65% of UK shoppers actively dislike dynamic pricing in grocery. 33% outright hate it.
Yet, supermarkets are spending millions on Electronic Shelf Labels (ESLs). Tesco is rolling them out across 3,000 stores. Morrisons is installing 10.8 million digital tags across its entire estate.
Internal business cases often project a 2% to 5% margin gain by unlocking real-time operational flexibility and price optimization. But if retailers use this technology to introduce intra-day surge pricing, it is a massive trap.
The retail clients asked me: “Should we use these screens to change prices during the day?” My answer was simple: Don’t do it.
In travel or ticketing, people accept dynamic pricing. You buy a flight early, you get a deal. But food is a basic need. If a shopper sees the price of milk or bread tick upward while they are walking to the till, they feel cheated. It is “insult pricing,” and the damage to the brand is permanent.
The issue isn’t just algorithmic pricing; it is the broader collapse of consumer trust at the shelf edge.
A recent deep dive by the UK Competition and Markets Authority (CMA) into 50,000 products found that 92% of loyalty tier prices offer genuine savings.
Yet, the same report revealed that 55% of consumers still believe supermarkets artificially inflate regular prices to make the discounts look better. Consumers do not trust the math.

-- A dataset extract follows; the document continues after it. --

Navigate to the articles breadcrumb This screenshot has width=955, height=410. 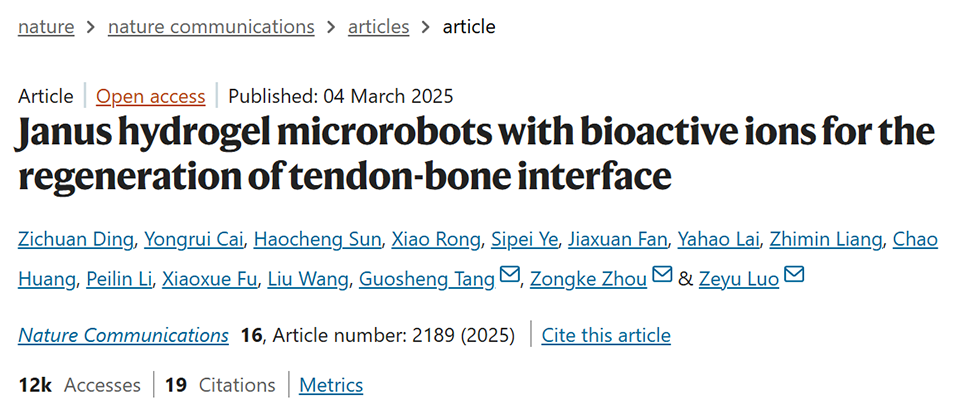point(378,27)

When you layer technology hurdles on top of this existing distrust, the friction becomes visible. Last week, I saw an elderly lady at a checkout charged for a premium toothpaste because she did not have a smartphone to access the app-only member price. That is not a loyalty strategy. That is a penalty for being un-digitized.
If supermarkets mix unpredictable, real-time price changes with an already confusing dual-pricing system, the backlash will be severe.

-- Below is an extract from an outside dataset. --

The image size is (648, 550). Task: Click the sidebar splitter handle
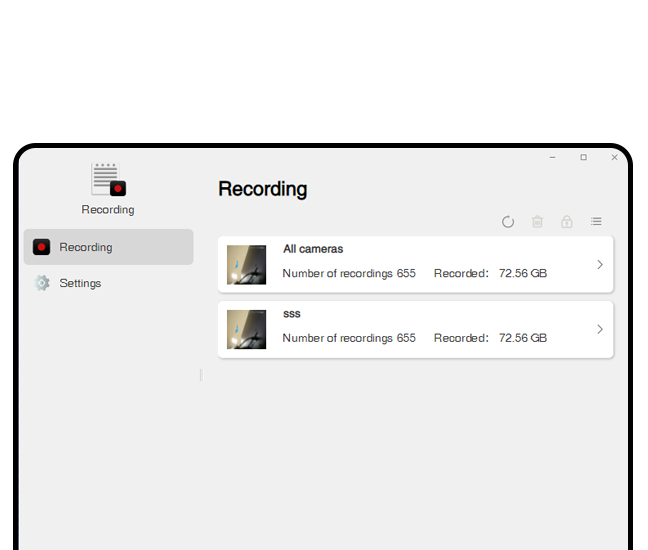201,375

My advice for retailers and FMCG brands:
Keep staples flat. Keep bread, milk, and sanitary products at stable, predictable prices.
Deploy ESLs for labor, not surge. Use the digital shelf edge to eliminate manual paper swapping, track stock gaps, and automate expiry markdowns. Keep the base price predictable.
FMCG brands, monitor your shelf velocity. If a retailer inflates your baseline shelf price dynamically to test elasticity, your brand loyalty dies, not theirs.
What your pricing strategy after implementing ESL: to gain margin or to keep the trust?
Electronic shelf labels wars
65% of UK shoppers actively dislike dynamic pricing in grocery. 33% outright hate it.Yet, supermarkets are spending millions on Electronic Shelf Labels (ESLs). Tesco is rolling them out across 3,000…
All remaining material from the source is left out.